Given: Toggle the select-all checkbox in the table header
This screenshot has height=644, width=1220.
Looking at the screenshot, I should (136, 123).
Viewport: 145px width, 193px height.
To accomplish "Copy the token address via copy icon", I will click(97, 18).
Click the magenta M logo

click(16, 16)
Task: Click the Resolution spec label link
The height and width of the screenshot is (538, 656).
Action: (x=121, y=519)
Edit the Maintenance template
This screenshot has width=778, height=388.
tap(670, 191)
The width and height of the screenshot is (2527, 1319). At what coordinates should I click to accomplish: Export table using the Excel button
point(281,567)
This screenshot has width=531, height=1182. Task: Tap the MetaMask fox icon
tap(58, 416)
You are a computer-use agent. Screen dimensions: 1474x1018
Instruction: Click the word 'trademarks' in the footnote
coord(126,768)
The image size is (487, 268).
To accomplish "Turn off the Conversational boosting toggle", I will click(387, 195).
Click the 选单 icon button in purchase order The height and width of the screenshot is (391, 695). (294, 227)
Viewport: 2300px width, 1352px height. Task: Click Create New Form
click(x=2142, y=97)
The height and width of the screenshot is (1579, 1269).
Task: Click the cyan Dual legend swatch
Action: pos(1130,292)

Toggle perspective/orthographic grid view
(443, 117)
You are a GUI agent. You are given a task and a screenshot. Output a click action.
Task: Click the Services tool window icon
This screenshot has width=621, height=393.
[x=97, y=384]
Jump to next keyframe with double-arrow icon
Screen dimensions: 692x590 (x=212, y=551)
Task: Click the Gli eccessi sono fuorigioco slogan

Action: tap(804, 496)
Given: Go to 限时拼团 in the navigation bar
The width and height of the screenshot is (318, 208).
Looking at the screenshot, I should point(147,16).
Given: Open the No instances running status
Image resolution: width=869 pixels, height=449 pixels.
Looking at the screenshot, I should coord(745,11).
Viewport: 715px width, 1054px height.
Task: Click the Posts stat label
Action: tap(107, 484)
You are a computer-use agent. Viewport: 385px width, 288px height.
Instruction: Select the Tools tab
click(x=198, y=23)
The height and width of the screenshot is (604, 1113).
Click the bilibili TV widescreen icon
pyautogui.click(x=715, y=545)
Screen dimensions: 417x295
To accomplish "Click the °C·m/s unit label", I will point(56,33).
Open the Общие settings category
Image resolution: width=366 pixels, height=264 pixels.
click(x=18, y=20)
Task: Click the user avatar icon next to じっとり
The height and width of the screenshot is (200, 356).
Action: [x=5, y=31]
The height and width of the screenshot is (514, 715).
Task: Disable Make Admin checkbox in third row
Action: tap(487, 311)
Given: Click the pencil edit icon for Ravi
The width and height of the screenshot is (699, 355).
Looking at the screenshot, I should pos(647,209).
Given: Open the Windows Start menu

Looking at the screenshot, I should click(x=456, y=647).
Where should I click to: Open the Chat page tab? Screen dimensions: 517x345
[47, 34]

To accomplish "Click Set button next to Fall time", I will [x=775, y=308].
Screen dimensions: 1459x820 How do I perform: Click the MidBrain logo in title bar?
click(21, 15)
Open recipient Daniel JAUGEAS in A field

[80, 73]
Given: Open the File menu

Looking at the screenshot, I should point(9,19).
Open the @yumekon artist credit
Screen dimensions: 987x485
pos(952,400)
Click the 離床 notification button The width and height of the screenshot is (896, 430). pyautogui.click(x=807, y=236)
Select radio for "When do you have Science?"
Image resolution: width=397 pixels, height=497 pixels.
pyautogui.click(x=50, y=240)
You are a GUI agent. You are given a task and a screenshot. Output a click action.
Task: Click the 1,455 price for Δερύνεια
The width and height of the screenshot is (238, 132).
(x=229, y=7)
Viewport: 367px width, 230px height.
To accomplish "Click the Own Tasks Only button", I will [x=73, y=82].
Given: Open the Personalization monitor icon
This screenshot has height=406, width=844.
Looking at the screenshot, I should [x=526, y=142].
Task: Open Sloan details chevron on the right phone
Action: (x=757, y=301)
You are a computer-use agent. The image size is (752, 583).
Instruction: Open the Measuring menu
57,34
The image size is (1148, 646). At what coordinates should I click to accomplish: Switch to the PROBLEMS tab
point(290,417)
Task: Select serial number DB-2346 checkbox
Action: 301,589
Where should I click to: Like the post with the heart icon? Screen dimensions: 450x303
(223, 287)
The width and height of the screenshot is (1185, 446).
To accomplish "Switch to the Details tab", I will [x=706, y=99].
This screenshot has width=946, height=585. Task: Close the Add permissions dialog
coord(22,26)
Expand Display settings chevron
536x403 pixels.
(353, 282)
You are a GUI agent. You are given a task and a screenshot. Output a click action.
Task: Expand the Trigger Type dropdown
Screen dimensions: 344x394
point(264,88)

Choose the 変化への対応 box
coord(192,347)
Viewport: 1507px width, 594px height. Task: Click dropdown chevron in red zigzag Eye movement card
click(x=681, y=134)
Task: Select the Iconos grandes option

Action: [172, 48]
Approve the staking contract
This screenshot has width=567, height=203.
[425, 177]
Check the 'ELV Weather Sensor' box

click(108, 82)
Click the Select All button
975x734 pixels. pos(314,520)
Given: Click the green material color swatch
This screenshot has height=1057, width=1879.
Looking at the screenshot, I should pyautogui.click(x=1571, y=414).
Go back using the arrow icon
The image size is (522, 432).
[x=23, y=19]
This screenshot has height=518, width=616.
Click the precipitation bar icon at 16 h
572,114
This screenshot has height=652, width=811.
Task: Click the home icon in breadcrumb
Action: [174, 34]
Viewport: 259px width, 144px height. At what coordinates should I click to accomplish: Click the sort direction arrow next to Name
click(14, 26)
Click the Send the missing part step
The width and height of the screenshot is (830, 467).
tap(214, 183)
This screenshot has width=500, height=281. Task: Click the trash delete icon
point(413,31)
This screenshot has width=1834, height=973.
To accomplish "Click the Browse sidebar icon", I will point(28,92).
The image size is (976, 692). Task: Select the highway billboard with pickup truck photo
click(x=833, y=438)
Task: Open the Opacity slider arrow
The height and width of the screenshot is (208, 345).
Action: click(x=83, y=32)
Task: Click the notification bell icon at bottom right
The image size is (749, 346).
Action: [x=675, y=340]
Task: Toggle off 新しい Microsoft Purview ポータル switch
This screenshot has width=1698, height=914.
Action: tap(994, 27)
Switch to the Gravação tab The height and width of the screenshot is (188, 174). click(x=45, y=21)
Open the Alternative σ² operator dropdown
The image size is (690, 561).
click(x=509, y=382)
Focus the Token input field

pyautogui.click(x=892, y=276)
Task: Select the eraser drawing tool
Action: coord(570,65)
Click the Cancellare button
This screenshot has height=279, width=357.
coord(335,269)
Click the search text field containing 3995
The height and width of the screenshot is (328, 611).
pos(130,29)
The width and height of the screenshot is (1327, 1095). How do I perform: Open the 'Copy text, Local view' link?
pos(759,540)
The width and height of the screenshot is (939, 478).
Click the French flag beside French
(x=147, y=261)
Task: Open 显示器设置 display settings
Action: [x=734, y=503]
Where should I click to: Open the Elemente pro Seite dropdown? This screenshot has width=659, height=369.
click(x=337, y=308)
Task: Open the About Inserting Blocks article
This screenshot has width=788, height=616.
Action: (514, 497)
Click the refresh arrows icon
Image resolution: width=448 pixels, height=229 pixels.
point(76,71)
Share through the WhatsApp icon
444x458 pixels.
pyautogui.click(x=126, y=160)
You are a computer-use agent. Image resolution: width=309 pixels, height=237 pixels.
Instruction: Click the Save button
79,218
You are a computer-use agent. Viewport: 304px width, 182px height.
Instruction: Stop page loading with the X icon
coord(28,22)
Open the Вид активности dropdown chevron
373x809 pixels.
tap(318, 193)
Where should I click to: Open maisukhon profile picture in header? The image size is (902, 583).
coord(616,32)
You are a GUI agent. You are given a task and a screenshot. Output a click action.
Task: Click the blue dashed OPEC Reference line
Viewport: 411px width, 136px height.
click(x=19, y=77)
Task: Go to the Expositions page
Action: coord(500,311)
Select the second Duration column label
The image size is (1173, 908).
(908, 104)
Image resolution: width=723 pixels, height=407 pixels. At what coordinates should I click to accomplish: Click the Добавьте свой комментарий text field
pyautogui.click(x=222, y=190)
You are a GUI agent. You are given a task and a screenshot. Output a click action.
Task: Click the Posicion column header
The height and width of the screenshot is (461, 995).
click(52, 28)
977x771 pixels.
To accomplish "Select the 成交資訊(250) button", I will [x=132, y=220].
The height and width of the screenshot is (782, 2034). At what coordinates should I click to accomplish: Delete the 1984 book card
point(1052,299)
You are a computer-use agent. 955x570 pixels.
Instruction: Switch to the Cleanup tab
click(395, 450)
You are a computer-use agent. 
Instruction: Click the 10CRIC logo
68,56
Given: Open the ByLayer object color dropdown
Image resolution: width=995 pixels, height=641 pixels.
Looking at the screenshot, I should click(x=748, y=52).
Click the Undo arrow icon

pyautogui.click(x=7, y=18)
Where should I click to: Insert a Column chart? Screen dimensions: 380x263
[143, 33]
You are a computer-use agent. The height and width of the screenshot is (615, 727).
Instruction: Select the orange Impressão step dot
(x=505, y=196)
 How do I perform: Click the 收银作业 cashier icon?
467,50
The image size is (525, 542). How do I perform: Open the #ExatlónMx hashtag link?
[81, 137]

**To do**
Copy out every line of the records above, from the line containing "This screenshot has height=518, width=616." down to the line containing "point(413,31)", both included.

**Expected output**
This screenshot has height=518, width=616.
Click the precipitation bar icon at 16 h
572,114
This screenshot has height=652, width=811.
Task: Click the home icon in breadcrumb
Action: [174, 34]
Viewport: 259px width, 144px height. At what coordinates should I click to accomplish: Click the sort direction arrow next to Name
click(14, 26)
Click the Send the missing part step
The width and height of the screenshot is (830, 467).
tap(214, 183)
This screenshot has width=500, height=281. Task: Click the trash delete icon
point(413,31)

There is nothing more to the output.